[Dataset entries]
_ _ _ _

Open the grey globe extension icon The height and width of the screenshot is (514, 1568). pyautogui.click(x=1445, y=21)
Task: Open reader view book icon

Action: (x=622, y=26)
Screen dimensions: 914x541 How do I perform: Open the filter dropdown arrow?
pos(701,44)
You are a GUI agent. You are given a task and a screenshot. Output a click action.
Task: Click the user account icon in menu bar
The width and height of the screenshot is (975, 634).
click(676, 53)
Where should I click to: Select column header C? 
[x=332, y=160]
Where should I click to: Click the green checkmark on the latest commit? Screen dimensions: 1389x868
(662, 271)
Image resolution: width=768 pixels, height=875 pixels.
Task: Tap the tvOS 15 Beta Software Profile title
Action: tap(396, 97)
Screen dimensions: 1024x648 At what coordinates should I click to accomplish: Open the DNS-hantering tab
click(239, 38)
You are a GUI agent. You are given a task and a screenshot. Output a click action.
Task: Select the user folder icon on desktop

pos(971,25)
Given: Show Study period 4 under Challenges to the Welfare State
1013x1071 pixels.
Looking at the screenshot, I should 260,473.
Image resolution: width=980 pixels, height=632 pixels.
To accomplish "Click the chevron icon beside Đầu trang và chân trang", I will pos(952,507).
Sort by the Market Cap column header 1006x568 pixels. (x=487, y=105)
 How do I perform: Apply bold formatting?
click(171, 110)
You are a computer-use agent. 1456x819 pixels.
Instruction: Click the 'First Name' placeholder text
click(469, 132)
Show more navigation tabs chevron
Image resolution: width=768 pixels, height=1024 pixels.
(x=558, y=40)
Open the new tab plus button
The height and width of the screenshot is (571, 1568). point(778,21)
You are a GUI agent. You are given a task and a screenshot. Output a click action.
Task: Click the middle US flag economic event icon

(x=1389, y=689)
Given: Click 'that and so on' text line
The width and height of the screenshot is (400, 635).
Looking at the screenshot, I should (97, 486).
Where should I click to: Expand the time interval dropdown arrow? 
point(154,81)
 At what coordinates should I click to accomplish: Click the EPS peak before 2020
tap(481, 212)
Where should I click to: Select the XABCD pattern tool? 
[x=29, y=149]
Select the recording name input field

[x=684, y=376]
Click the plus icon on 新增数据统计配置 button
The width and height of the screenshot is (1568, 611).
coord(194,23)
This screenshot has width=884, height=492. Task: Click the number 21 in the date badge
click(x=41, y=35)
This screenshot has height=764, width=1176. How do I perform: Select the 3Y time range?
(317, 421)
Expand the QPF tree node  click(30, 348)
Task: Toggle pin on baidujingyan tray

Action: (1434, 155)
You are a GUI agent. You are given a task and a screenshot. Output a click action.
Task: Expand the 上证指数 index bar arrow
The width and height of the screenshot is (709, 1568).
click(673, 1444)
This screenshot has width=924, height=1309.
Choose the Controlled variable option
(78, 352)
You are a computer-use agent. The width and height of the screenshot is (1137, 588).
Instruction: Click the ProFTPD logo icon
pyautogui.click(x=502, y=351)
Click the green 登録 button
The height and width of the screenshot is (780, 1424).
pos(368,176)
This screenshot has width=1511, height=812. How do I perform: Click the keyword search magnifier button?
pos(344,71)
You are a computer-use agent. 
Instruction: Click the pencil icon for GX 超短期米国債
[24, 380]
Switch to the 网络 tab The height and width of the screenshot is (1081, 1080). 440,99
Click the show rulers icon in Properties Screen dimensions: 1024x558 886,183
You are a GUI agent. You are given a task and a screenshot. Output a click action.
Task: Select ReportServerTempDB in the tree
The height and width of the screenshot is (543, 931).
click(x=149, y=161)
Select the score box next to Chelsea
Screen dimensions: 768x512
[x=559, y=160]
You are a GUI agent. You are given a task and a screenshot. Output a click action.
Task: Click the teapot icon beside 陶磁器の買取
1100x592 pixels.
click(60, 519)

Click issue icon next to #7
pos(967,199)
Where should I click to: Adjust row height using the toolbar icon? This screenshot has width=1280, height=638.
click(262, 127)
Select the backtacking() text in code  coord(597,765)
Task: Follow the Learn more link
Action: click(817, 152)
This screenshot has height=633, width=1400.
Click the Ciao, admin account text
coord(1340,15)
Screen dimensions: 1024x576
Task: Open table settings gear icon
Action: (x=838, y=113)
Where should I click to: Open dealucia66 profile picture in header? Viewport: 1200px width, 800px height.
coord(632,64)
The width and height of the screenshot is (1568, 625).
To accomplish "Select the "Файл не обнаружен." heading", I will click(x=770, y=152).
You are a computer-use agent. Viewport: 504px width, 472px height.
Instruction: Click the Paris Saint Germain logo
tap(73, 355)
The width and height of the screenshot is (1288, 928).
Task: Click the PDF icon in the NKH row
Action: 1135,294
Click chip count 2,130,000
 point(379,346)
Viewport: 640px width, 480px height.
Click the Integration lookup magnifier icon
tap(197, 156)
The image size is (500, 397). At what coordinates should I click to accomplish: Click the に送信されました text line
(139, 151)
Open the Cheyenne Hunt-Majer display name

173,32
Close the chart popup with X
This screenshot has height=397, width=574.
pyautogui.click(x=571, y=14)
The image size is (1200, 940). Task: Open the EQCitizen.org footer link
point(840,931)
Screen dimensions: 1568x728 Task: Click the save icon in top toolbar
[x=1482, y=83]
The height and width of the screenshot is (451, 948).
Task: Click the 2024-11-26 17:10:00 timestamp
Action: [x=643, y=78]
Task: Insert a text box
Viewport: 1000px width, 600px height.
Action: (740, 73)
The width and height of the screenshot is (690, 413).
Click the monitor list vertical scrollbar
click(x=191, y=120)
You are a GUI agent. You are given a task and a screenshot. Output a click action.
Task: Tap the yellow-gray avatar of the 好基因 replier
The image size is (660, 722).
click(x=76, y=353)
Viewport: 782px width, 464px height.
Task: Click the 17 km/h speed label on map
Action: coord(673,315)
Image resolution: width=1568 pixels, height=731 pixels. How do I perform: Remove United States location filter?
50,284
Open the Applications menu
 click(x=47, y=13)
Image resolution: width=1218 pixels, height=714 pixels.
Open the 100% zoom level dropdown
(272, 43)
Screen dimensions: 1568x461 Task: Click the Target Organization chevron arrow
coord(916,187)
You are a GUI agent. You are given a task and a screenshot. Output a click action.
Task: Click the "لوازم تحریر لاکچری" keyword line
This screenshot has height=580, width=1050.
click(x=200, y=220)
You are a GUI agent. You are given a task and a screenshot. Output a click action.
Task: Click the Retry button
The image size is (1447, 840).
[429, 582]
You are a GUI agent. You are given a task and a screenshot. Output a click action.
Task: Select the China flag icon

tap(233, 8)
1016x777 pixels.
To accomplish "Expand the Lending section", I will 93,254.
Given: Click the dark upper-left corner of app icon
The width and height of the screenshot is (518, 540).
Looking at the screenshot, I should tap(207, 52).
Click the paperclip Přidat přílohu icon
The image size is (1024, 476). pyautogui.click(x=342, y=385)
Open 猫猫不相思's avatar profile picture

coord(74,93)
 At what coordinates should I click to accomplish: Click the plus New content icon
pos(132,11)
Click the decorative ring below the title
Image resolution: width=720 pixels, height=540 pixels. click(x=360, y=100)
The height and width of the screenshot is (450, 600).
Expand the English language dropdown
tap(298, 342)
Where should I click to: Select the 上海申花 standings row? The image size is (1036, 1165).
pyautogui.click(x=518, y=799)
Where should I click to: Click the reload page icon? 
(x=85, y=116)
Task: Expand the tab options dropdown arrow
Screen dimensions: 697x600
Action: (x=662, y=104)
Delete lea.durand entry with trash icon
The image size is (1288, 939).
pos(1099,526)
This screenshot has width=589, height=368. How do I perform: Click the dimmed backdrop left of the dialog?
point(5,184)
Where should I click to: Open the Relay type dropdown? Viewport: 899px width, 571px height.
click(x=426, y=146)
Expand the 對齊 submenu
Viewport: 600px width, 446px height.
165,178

_ _ _ _

> [PROBLEM STATEMENT]
In the entries, find every line holding "will" and copy it.

> [SOLUTION TO THIS EXERCISE]
To accomplish "Click the chevron icon beside Đầu trang và chân trang", I will pos(952,507).
To accomplish "Select the "Файл не обнаружен." heading", I will click(x=770, y=152).
To accomplish "Expand the Lending section", I will 93,254.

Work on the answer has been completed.